Fires in Brazil's Amazon rainforest are proliferating at an alarming rate.
"Our house is burning. Literally. The Amazon rain forest – the lungs which produces 20% of our planet's oxygen – is on fire," French President Emmanuel Macron wrote in a tweet Thursday.
He called it an "international crisis" and urged members of the G7 to prioritize the issue at its summit this weekend.
Many of the fires are believed to have been set by farmers clearing land. Environmentalists say the attitude of Brazil's right-wing president, Jair Bolsonaro, has encouraged the farmers, as well as cattle ranchers, loggers and miners, NPR's Scott Neumann reports.
Bolsonaro has described measures to protect the rainforest as "obstacles" to economic growth. Bolsonaro, who took office in January, has said repeatedly that he wants to open the Amazon to development.

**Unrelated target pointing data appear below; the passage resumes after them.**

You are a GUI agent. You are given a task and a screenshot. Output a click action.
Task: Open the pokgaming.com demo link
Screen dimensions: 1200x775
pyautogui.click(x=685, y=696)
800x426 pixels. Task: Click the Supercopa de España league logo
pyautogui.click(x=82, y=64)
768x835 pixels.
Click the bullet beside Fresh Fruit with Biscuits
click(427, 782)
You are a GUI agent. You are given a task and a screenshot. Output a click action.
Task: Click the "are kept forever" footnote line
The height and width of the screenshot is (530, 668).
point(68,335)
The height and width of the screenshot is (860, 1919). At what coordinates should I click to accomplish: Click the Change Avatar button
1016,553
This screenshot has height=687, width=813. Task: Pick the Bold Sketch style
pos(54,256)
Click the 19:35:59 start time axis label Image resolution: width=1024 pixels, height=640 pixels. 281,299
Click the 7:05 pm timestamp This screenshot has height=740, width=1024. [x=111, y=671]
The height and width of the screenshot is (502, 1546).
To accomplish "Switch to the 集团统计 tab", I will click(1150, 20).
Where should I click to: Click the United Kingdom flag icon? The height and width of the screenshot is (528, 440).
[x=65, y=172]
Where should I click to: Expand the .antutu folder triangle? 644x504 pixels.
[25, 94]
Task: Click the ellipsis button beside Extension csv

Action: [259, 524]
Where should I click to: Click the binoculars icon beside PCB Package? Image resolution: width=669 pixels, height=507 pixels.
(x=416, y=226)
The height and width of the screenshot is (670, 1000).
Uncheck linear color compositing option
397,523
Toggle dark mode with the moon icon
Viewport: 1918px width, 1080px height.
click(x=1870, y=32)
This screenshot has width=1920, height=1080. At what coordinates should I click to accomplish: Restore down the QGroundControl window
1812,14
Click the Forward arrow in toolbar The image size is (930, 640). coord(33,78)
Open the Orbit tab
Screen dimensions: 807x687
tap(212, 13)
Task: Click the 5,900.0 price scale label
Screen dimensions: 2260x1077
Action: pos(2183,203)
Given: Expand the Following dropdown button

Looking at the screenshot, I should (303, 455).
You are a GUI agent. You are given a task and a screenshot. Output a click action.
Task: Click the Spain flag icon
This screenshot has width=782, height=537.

According to Brazil's National Institute for Space Research, there have been 74,155 fires in Brazil so far this year — most of which erupted in the Amazon, reports NPR's Colin Dwyer. That represents an astonishing leap of more than 80% over last year and by far the most that the agency has recorded since it began compiling this data in 2013.
About half those fires, or nearly 36,000 of them, have ignited in just the past month. That's nearly as many as in all of 2018. Smoke from the fires has darkened the skies over major Brazilian cities such as São Paulo.